Intellectus,  el latino, tomó su espada y danzó. Desde la tribuna se percibía la fuerza del bailoteo en una y otra pierna. ¡Por los Dioses! ¡Ese hombre parecía razonar! Parecía recibir los pensamientos de quienes asistíamos al circo: ¡Flagela primero sus piernas! ¡Atácale de frente y atenázale el cuello!  ¡Azota su pecho hasta que lo dejes sin aire! ¡Disciplina su espalda!  ¡Fusta sus ojos y déjalo ciego! ¡Pon la correa en sus genitales! ... La espada de Intellectus cruzó el costado del tonto, crujieron las costillas pero el crimen estaba crudo.
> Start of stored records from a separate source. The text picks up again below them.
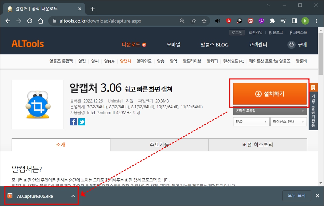Open the browser extensions puzzle icon

(272, 21)
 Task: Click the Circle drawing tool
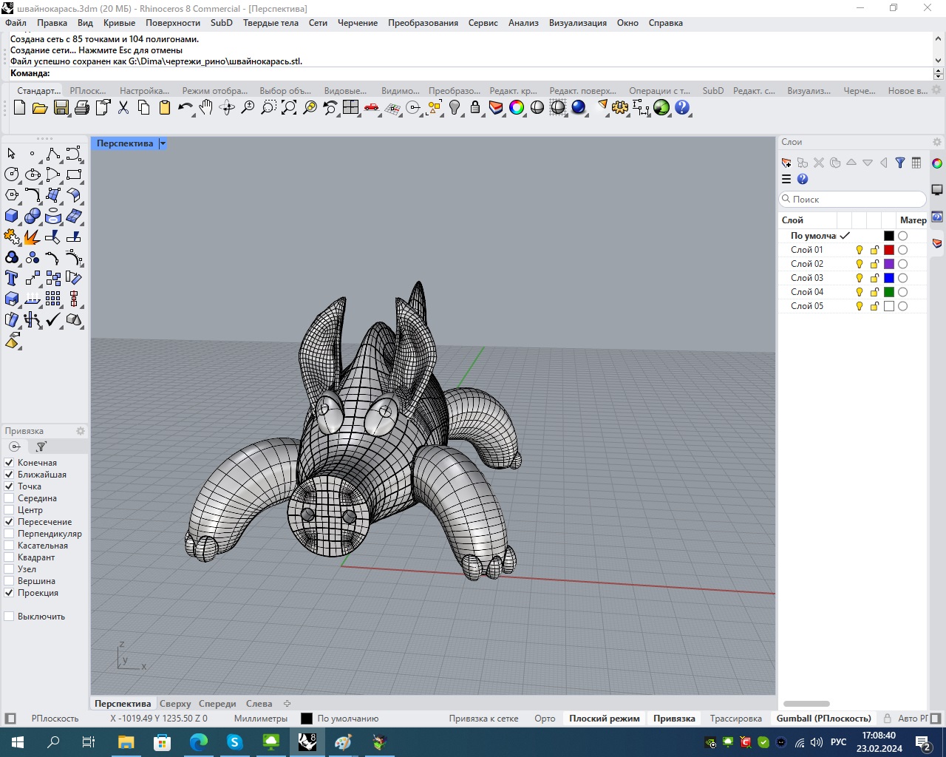pyautogui.click(x=12, y=174)
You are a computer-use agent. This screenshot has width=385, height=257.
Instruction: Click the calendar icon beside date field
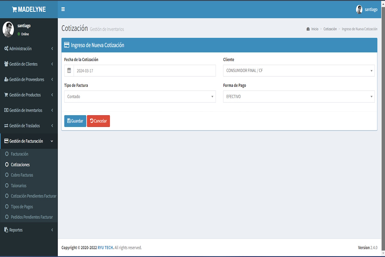click(69, 71)
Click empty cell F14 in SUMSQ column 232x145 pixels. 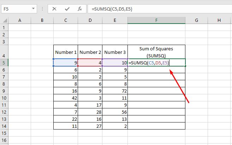pyautogui.click(x=156, y=126)
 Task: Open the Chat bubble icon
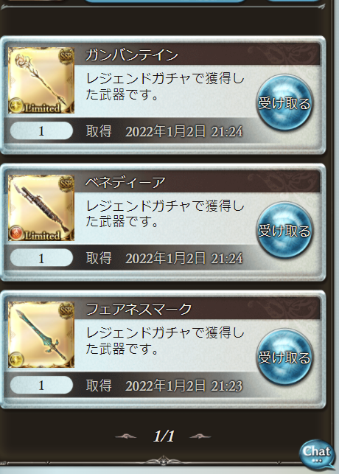(x=317, y=454)
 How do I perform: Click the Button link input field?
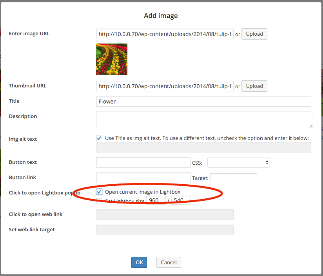coord(143,177)
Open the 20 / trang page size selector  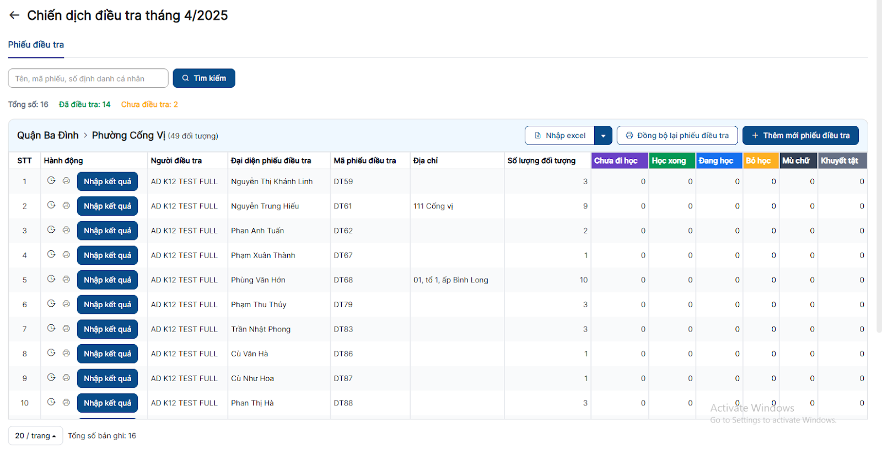coord(35,436)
De repente, en la tribuna turbulenta, nos vimos celebrando folclóricos las facultades del héroe y las humillaciones del attonitus , quien dejó en la arena sus rodillas doblegadas, el cuello inmovilizado, el pecho abierto, la espalda cercenada, los ojos dislocados y, con la sevicia del caso, los genitales extraviados.

Fantoches

Tal fue el golpe, que sus piernas, desde la cintura hasta los talones, se hicieron una cascada, fueron río en un hombre.  Perdió el sentido por unos segundos. Cuando volvió en sí, pudo ver el taxi huyendo y doblando en la esquina, nuboso, tanto por el humo del exosto como por el corto trance al que le sometió el porrazo; miró sus piernas y no pudo diferenciar una sola articulación, parecían dos líneas de goma, paralelas y derretidas por el sol.  “Fractura” se le apeteció una palabra demasiado sólida y compacta, sin embargo, con elocuencia y verdad, sus labios supieron susurrar “¡Astilladas!”. Hoy, le moviliza el prefijo dis, dos ruedas definen su ruta y sus piernas son fantoches de una obra teatral.

La oreja cercenada

Cuando me percaté, una gota de sangre, pesada, caminaba por el centímetro nueve de los treinta que tenía esa regla.   Tras pestañear, el instrumento con el que antes se midieron superficies y distancias ya no era más eso, ya era una cercenadora; yo abrí la boca en una reacción estatua, y tras un nuevo pestañeo, la gota de sangre abandonó el centímetro treinta y se dejó caer sobre el uniforme colegial de Alicia. Hoy, ese maestro se revuelca en el purgatorio mientras extraña a su madre. La regla yace custodiada por los ministros escolares y eventualmente es exhibida sin gallardía. La oreja de Alicia, la misma que pintó de rojo la regla, sigue incompleta.